Member of the Wisconsin Senate from the 4th district
- In office January 2, 1905 – January 4, 1909
- Preceded by: J. Herbert Green
- Succeeded by: Henry Bodenstab

Personal details
- Born: May 11, 1873 Milwaukee, Wisconsin, U.S.
- Died: October 2, 1929 (aged 56)
- Resting place: Lincoln Memorial Cemetery, Milwaukee
- Party: Republican
- Spouse: Bertha Bluhm ​(m. 1898⁠–⁠1929)​
- Children: Manila (Best); ^{(b. 1898; died 1991)}; Theodore R. Froemming; ^{(b. 1906; died 1987)}; Gilbert Irvine Froemming; ^{(b. 1908; died 1980)};
- Occupation: Contractor

= Theodore C. Froemming =

American politician (1873–1929)

Theodore Charles Froemming (May 11, 1873 – October 2, 1929) was an American building contractor and Republican politician from Milwaukee, Wisconsin.

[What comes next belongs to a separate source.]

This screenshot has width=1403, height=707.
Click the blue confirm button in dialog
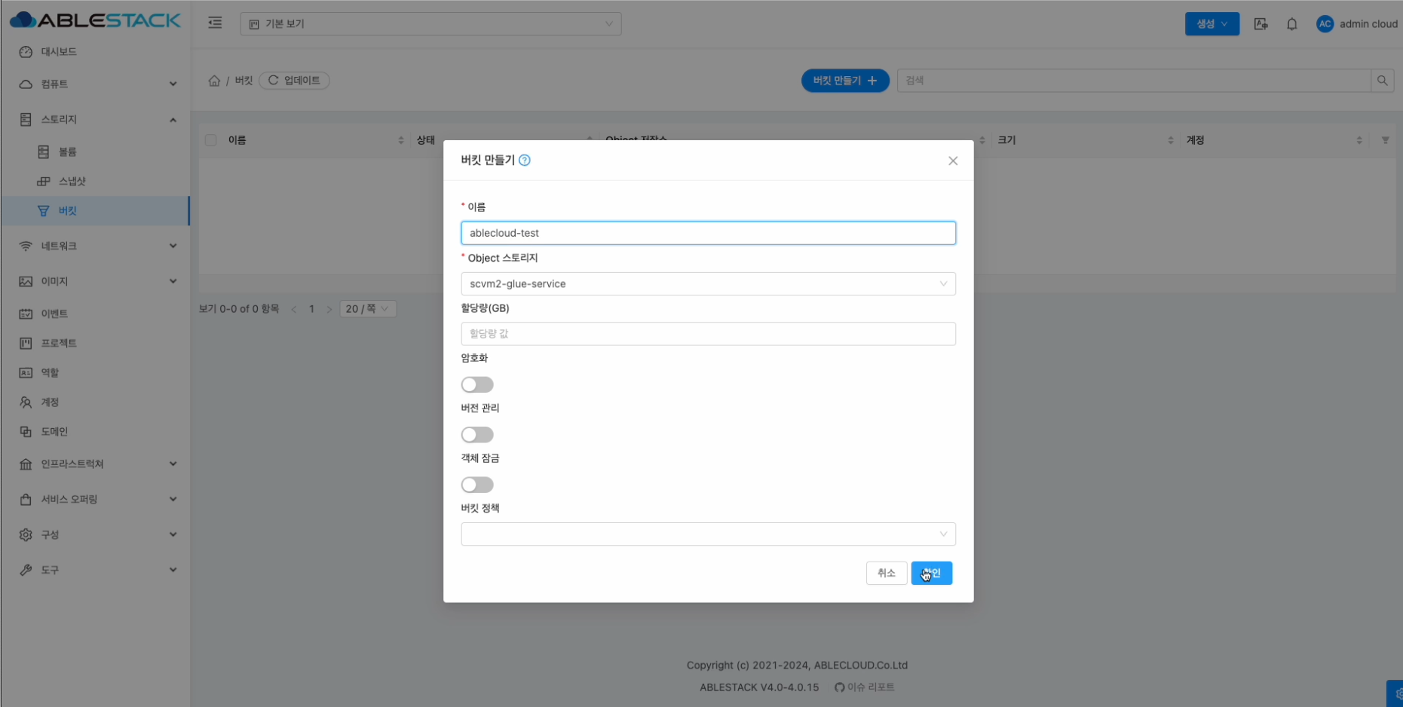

He represented northern Milwaukee County in the Wisconsin State Senate during the 1905 and 1907 sessions.

==Biography==
Theodore Froemming was born in Milwaukee, Wisconsin, in May 1873. He was educated in a parochial school, then graduated from the Milwaukee Business University and attended Concordia University Wisconsin. He worked as a building contractor and also managed a stone quarry.

He became active with the Republican Party of Wisconsin and in 1898 he was elected to the Republican county committee in Milwaukee. He was then elected to the Milwaukee City Council in 1900 and re-elected in 1902; he represented the 21st ward, which then comprised a segment of the city's north side, on the west bank of the Milwaukee River.

In 1904, he was the Republican nominee for Wisconsin State Senate in the 4th Senate district—comprising roughly the northern quarter of Milwaukee County. At the general election, he prevailed with 43% of the vote in a three-way race. He was the youngest member of the State Senate in 1905, when he was 32. He was not a candidate for re-election in 1908.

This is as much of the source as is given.